So I’ll do whatever I need to do to be at my optimal energy for the show. It’s all about balance. I am a writer as well, and part of the leadership of Equity and the Dramatists’ Guild, and I chair a few committees. I get up at 6:30 or 7 in the morning just naturally. When it occurred to me that I needed to be at my optimal energy 12 hours after I got up, I realized that I had to really be mindful of structuring my day for both physical and mental wellbeing. It took me months to set up the parameters so that I could do this.

I don’t do meetings on Mondays anymore because even if it’s a travel day or golden day; it’s a day off. I don’t do meetings after a certain time in the afternoon because I have to reset my body clock and take a little nap or be quiet. Now I don’t really do a lot of things after the show, except for on Sundays, and it seems super boring sometimes, but for me it’s all about making sure that I am at my peak performance level at all times. I’m proud to say that (as we speak) I’ve done every single performance of our run so far.

Lazzaretto: I want to talk about food on the road, because I think it’s particularly difficult to feel your best and to perform your best when you’re consistently eating out at garbage restaurants. I make it a priority to find a Whole Foods or Trader Joe’s in each city. I travel with a plate, a bowl and a kitchen knife so that I can have my normal diet, food that I would eat at home, in my hotel or in my Airbnb. And that helps me maintain my optimal body health for my show.

Johnson: Same. Exactly. It’s absolutely vital to do that.

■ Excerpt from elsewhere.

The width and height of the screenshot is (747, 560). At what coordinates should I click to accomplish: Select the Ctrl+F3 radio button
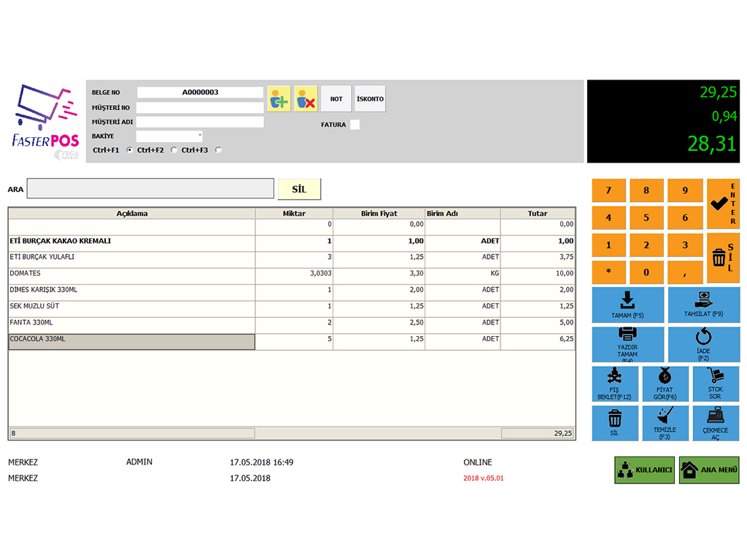(x=218, y=150)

Solomon: It has always been my experience that people who do what we do tend to be creatures of habit. We were touring with a lot of first-time-touring people, and it was really important for all of us to accept the limitations of touring as quickly as possible, to understand that for as much as you have a dedicated routine at home, there are realities to being on the road. The sooner you’re willing to figure out how to maintain as much of your routine, as many of the things that make you happy on a day-to-day basis, you should do that. For me, it’s light in hotels. I need there to be some light in my room, and I will go back to the front desk and ask for a room with better light.

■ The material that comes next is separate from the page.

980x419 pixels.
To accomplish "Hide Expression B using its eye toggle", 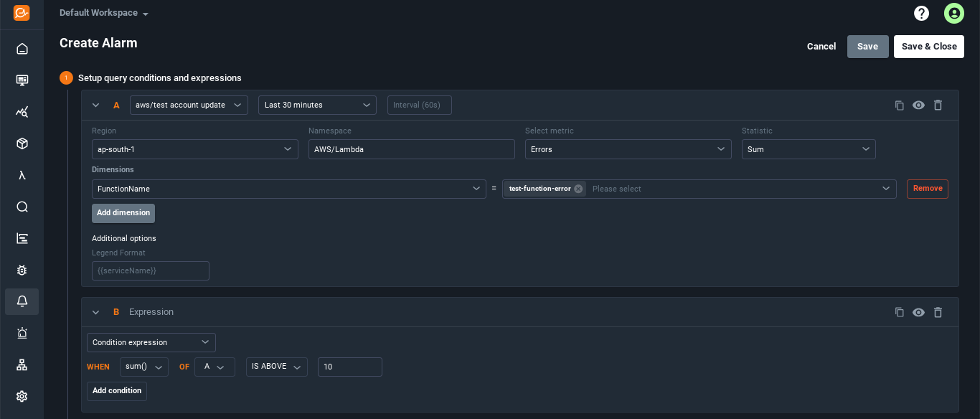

My health suffered for the first six months of the tour because I’m an outdoor runner. We were in cold weather cities a lot, and I had a really hard time adjusting my exercise schedule.

Atherlay: I don’t do workout routines very often because my schedule changes at the drop of a dime, so I tend to walk around a lot. I listen to Sirius Radio, and I just see the different sites. I’ve been touring long enough that I’ve seen them all, so I know where to go that gives me peace.

I also tend to find the closest hotel to the theater so that I can go away between shows or after rehearsal and before the show, so my day is broken up. I’m not spending 12–13 hours in the theater, but maybe four or five, then going away for two hours and coming back. It refreshes my brain and relaxes me a lot.

YOU BRING UP A GOOD POINT. WHAT DOES EVERYONE DO FOR MENTAL HEALTH?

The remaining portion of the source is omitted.